──────── RECORDS FOR THIS EXERCISE
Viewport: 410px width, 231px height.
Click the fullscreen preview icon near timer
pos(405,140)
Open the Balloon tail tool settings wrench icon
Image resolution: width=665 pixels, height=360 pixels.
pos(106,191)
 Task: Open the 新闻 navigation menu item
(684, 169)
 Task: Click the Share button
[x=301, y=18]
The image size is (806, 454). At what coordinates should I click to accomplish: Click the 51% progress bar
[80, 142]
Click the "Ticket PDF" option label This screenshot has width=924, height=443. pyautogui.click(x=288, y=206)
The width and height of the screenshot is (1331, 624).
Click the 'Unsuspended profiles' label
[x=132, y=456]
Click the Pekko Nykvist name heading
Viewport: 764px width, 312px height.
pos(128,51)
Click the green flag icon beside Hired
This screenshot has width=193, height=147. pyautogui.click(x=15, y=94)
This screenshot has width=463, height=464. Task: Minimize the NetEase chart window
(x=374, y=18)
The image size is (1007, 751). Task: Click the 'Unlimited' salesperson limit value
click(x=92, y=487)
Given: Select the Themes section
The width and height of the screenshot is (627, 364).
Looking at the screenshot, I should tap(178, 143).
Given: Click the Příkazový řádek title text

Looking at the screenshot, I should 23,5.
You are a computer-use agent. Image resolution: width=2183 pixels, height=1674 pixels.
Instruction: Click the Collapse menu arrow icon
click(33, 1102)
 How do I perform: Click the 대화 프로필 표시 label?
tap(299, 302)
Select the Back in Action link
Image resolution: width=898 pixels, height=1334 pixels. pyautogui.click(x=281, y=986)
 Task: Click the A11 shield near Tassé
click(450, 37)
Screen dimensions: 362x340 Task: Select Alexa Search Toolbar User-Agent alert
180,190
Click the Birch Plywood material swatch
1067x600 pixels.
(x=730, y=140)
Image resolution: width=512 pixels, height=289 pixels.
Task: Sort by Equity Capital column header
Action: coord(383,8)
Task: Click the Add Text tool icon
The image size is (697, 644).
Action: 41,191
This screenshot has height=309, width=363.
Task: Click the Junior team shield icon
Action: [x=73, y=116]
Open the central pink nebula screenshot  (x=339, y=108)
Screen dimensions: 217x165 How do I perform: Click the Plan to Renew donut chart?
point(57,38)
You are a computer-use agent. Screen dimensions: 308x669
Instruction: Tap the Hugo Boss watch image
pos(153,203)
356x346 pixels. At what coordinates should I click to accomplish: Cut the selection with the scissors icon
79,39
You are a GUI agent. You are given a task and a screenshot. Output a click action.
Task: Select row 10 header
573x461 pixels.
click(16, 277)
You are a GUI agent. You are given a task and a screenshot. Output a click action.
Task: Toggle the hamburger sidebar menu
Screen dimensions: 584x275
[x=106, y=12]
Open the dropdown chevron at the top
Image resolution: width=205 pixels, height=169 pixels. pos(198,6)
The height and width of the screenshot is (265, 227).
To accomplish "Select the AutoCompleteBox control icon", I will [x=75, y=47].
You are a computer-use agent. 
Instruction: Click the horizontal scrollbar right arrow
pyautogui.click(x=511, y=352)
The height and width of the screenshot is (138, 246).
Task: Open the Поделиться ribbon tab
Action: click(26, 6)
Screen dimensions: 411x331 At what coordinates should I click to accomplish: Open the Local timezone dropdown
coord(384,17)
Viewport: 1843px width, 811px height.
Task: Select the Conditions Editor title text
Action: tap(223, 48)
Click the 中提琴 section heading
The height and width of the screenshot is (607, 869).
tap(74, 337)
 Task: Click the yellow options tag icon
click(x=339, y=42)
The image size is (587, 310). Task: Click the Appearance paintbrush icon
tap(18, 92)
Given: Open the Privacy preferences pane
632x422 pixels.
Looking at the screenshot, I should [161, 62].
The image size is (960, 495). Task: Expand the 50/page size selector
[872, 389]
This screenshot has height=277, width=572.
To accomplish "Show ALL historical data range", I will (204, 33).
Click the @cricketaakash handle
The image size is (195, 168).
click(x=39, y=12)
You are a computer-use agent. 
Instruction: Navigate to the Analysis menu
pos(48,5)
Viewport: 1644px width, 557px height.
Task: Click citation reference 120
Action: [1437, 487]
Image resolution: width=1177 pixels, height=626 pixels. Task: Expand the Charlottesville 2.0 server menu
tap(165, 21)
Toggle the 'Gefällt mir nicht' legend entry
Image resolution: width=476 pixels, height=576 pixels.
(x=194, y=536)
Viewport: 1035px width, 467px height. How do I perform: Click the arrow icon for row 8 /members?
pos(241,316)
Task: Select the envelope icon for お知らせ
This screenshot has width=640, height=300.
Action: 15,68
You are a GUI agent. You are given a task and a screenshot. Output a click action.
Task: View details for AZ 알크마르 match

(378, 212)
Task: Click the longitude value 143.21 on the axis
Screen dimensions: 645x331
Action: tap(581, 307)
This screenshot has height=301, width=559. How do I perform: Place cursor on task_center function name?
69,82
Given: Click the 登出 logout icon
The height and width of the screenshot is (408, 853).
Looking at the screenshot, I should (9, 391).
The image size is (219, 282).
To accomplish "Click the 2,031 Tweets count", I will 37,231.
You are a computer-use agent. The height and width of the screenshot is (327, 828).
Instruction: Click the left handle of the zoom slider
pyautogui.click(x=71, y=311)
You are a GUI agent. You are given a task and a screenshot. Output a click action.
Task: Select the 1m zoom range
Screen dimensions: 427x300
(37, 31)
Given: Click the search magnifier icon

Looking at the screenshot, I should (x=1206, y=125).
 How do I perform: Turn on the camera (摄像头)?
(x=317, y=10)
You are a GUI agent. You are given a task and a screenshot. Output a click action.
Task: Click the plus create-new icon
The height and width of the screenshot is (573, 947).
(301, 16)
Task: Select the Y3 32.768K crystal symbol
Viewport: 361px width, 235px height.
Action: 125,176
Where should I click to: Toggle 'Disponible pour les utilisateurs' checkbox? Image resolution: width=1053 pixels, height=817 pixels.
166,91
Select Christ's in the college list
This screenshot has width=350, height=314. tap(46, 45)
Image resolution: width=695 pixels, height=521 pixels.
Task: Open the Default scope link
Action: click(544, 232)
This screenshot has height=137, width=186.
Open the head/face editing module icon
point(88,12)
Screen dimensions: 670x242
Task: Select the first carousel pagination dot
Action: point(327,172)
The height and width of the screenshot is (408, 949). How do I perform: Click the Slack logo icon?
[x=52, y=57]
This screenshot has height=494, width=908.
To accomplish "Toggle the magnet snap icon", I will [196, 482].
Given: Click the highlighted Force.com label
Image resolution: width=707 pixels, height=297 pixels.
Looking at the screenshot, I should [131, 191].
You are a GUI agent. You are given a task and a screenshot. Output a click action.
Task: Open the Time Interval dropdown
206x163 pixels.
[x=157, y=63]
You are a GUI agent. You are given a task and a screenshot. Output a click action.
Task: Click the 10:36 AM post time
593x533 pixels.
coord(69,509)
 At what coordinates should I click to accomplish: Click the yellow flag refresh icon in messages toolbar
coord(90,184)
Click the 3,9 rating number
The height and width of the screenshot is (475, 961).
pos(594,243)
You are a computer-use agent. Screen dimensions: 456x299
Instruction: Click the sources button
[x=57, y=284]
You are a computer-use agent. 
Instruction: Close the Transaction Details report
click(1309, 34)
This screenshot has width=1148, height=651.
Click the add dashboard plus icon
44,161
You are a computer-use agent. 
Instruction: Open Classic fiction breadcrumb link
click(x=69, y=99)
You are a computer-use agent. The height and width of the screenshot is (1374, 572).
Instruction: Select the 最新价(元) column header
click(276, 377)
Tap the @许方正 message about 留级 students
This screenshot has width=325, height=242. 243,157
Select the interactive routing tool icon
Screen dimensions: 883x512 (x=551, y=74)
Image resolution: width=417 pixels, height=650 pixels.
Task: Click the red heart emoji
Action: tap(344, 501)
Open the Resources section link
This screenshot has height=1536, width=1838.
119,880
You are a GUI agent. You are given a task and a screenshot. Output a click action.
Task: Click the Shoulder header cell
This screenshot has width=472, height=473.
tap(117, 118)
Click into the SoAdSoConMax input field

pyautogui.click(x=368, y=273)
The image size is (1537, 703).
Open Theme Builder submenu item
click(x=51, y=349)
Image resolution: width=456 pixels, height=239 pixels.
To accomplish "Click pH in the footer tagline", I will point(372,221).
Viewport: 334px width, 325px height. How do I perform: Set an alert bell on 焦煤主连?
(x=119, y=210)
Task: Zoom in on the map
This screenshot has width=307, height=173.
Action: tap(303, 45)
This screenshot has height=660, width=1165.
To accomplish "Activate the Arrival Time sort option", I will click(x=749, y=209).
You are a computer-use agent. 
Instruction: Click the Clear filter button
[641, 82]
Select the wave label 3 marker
────────────────
• DIRECTIONS FOR THIS TASK: From the first line of the data above through the line containing "You are a computer-use agent. Image", repeat each line exactly, and add nothing.

• TASK RESPONSE:
Viewport: 410px width, 231px height.
Click the fullscreen preview icon near timer
pos(405,140)
Open the Balloon tail tool settings wrench icon
Image resolution: width=665 pixels, height=360 pixels.
pos(106,191)
 Task: Open the 新闻 navigation menu item
(684, 169)
 Task: Click the Share button
[x=301, y=18]
The image size is (806, 454). At what coordinates should I click to accomplish: Click the 51% progress bar
[80, 142]
Click the "Ticket PDF" option label This screenshot has width=924, height=443. pyautogui.click(x=288, y=206)
The width and height of the screenshot is (1331, 624).
Click the 'Unsuspended profiles' label
[x=132, y=456]
Click the Pekko Nykvist name heading
Viewport: 764px width, 312px height.
pos(128,51)
Click the green flag icon beside Hired
This screenshot has width=193, height=147. pyautogui.click(x=15, y=94)
This screenshot has width=463, height=464. Task: Minimize the NetEase chart window
(x=374, y=18)
The image size is (1007, 751). Task: Click the 'Unlimited' salesperson limit value
click(x=92, y=487)
Given: Select the Themes section
The width and height of the screenshot is (627, 364).
Looking at the screenshot, I should tap(178, 143).
Given: Click the Příkazový řádek title text

Looking at the screenshot, I should 23,5.
You are a computer-use agent. Image resolution: width=2183 pixels, height=1674 pixels.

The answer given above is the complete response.